Li Xiaoqi, Kharitonova Elena, Pang Minxing, Wen Jia, Zhou Laura Y, Raffield Laura, Zhou Haibo, Yao Huaxiu, Chen Can, Li Yun, Sun Quan
Carolina Health Informatics Program, University of North Carolina, Chapel Hill, NC, USA.
Department of Biostatistics, University of North Carolina, Chapel Hill, NC, USA.
HGG Adv. 2025 Aug 8;6(4):100490. doi: 10.1016/j.xhgg.2025.100490.
Genetic prediction of complex traits, enabled by large-scale genomic studies, has created new measures to understand individual genetic predisposition. Polygenic risk scores (PRSs) offer a way to aggregate information across the genome, enabling personalized risk prediction for complex traits and diseases. However, conventional PRS calculation methods that rely on linear models are limited in their ability to capture complex patterns and interaction effects in high-dimensional genomic data. In this study, we seek to improve the predictive power of PRS through applying advanced deep learning techniques. We show that the variational autoencoder-based model for PRS construction (VAE-PRS) outperforms currently state-of-the-art methods for biobank-level data in 14 out of 16 blood cell traits, while being computationally efficient. Through comprehensive experiments, we found that the VAE-PRS model offers the ability to capture interaction effects in high-dimensional data and shows robust performance across different pre-screened variant sets. Furthermore, VAE-PRS is easily interpretable via assessing the contribution of each individual marker to the final prediction score through the Shapley additive explanations method, providing potential new insights in identifying trait-associated genetic variants. In summary, VAE-PRS presents a measure to genetic risk prediction for blood cell traits by harnessing the power of deep learning methods given appropriate training sample size, which could further facilitate the development of personalized medicine and genetic research.

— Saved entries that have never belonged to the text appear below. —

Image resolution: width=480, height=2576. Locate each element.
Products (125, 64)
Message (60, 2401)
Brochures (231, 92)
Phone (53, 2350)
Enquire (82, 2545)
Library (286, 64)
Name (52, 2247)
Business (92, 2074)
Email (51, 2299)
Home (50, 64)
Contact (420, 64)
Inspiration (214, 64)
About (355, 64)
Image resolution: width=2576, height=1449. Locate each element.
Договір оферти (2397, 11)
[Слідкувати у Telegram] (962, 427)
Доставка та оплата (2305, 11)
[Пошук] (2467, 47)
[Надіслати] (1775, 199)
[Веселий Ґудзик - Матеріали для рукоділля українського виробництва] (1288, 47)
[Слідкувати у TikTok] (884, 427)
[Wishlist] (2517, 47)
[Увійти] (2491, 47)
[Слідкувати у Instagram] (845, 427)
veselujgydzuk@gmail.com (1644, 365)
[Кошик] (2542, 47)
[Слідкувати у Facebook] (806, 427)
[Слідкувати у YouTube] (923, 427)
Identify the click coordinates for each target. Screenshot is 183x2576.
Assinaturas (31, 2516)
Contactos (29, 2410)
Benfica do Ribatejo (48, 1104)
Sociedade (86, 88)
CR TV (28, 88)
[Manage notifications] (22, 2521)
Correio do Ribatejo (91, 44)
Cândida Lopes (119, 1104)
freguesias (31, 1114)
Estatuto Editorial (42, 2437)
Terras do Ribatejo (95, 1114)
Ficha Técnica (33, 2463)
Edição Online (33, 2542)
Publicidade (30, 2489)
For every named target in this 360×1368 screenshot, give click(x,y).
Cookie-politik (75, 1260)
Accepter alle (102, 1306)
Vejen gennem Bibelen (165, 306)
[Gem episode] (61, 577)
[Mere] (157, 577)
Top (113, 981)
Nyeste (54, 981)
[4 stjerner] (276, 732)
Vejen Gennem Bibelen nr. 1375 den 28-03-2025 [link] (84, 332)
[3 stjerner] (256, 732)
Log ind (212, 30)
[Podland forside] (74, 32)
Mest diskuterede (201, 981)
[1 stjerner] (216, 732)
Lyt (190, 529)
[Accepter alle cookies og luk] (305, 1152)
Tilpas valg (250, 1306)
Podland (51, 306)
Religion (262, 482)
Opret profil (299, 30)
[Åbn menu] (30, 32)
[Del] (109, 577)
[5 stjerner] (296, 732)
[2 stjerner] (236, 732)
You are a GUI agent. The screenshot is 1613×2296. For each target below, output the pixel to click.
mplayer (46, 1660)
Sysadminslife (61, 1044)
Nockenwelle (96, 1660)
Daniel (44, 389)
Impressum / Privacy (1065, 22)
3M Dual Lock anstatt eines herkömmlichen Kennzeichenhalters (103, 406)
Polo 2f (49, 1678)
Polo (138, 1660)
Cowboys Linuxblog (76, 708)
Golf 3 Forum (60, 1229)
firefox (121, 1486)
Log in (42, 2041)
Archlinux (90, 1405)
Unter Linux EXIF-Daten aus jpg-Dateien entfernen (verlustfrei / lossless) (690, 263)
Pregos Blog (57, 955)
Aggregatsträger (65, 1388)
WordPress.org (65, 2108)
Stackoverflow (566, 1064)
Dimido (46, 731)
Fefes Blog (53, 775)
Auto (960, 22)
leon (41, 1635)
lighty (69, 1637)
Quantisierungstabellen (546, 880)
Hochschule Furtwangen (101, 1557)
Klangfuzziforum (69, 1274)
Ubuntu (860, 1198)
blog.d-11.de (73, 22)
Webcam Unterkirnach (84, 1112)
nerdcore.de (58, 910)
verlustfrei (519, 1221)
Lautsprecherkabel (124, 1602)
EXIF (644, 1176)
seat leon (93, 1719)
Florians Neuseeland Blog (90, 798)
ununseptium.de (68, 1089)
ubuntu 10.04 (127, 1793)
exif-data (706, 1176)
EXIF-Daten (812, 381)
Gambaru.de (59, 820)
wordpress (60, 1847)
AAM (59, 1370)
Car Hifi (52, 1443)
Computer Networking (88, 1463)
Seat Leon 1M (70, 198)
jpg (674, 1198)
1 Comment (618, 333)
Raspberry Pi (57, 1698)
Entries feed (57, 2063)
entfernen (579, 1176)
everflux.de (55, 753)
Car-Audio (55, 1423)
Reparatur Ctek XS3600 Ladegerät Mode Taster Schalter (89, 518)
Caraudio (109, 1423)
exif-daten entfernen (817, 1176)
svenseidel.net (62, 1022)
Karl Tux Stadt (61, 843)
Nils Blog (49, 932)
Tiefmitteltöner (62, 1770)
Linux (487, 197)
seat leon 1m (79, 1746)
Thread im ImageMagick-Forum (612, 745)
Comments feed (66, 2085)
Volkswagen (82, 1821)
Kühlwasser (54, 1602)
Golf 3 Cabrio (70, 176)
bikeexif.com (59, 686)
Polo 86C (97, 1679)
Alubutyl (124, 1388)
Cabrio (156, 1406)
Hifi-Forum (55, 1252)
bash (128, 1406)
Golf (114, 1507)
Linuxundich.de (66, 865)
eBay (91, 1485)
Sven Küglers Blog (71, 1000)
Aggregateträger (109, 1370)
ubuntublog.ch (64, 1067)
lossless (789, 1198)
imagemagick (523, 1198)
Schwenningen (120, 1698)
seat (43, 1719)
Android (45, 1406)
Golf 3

大规模基因组研究实现的复杂性状的遗传预测,创造了理解个体遗传易感性的新方法。多基因风险评分(PRSs)提供了一种整合全基因组信息的方式,能够对复杂性状和疾病进行个性化风险预测。然而,依赖线性模型的传统PRS计算方法在捕捉高维基因组数据中的复杂模式和相互作用效应方面能力有限。在本研究中,我们试图通过应用先进的深度学习技术来提高PRS的预测能力。我们表明,基于变分自编码器的PRS构建模型(VAE-PRS)在16种血细胞性状中的14种上,优于目前用于生物样本库级数据的最先进方法,同时计算效率高。通过全面的实验,我们发现VAE-PRS模型能够捕捉高维数据中的相互作用效应,并且在不同的预筛选变异集上表现出稳健的性能。此外,通过Shapley加性解释方法评估每个个体标记对最终预测分数的贡献,VAE-PRS很容易解释,为识别性状相关的遗传变异提供了潜在的新见解。总之,在有适当训练样本量的情况下,VAE-PRS通过利用深度学习方法的力量,为血细胞性状的遗传风险预测提供了一种方法,这可能进一步促进个性化医学和遗传研究的发展。